Tuesday, June 23, 2009

Shake Your Art Maker

Some days you realise that there are things, groups, organisations that you didn't know about and that you really should.

One of those little discoveries today is The Women's Art Library (Make) a specialist library housed in London's Goldsmiths University.

The Women's Art Library began as an artists' initiative which eventually published catalogues and books as well as a magazine from the early 1980s to 2002. During this time women artists deposited unique documentation on their work and created personal files that functioned together as an alternative public space. Thousands of artists from around the world are represented in some form in this collection.


They have an interesting looking event coming up on Saturday featuring a tonne of female/feminist performance, open to the public 3-6pm Thameside and then guest list only (which is already fully subscribed) in the evening.

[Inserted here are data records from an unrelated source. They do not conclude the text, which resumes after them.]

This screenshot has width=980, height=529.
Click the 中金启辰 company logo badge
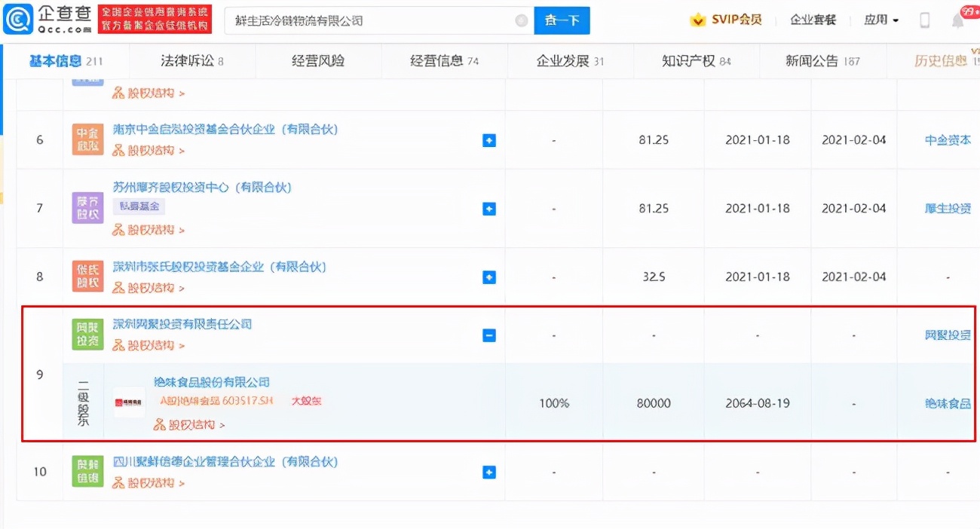pos(87,139)
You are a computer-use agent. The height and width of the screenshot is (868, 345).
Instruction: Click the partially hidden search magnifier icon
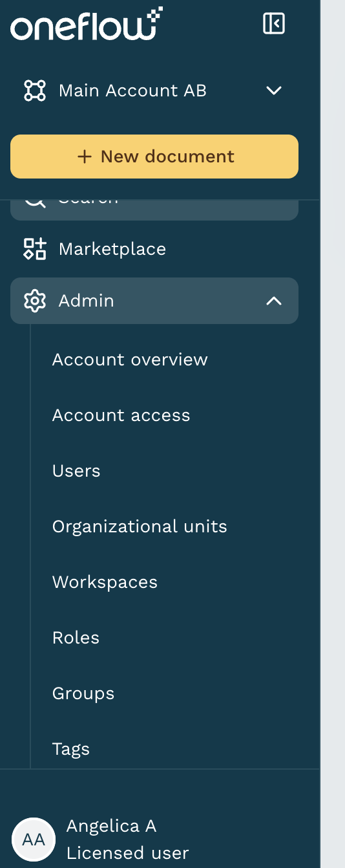[x=35, y=202]
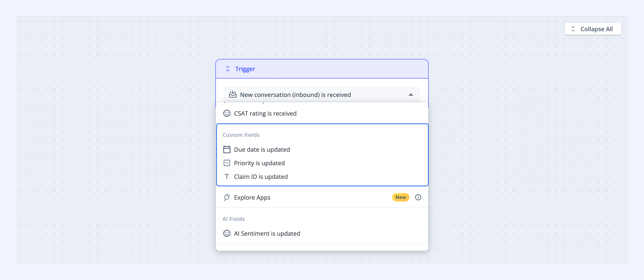Open the New conversation (inbound) is received selector

tap(322, 95)
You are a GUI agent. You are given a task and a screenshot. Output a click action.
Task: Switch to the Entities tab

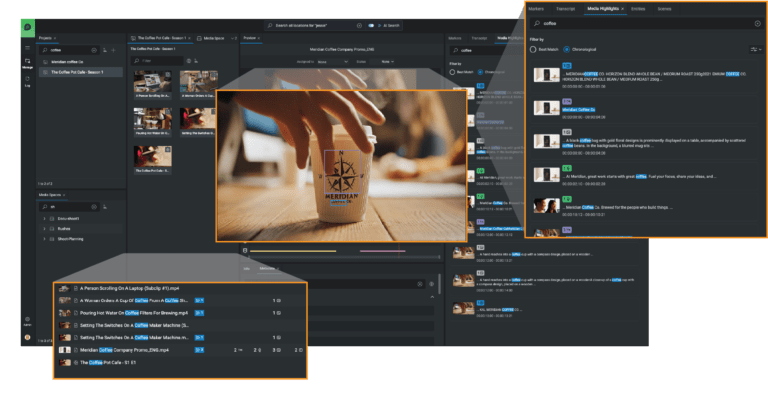(638, 9)
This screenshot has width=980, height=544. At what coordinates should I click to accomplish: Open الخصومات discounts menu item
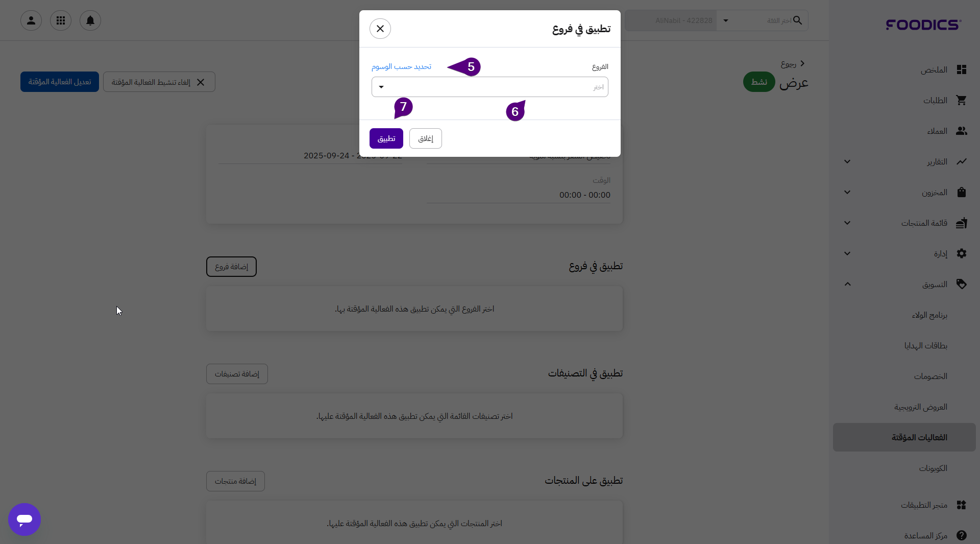(x=930, y=376)
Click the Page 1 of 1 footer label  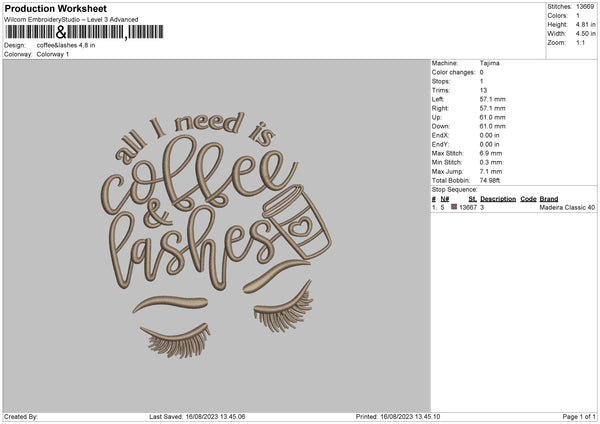pos(579,416)
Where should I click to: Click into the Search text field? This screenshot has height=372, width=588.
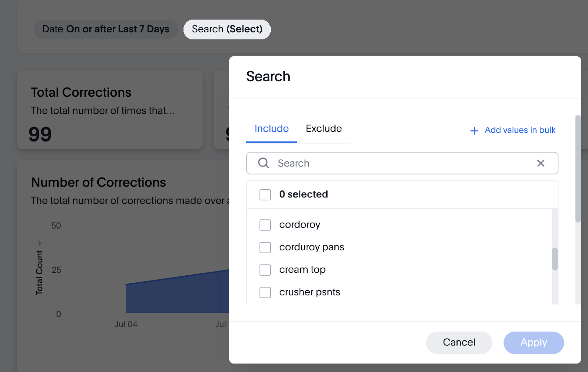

Carolee Schneeman was one of the first feminist performers I saw and her work really struck a chord while at university, needless to say I'm really looking forward to see what people are doing - expect a review.

“Once More with Feeling”

Once More With Feeling:
Performing the WAL/Make archive

East Room Tate Modern on 27 June 2009 7.30pm
(doors open 7pm )
RSVP make (@gold.ac.uk) essential by 16 June
Admittance by guest list only

The Women’s Art Library/Make and Feminist Review presents an evening of rediscovery and new feminist performance art organised by Oriana Fox recipient of the Art in the Archive: Living with Make Bursary 2009.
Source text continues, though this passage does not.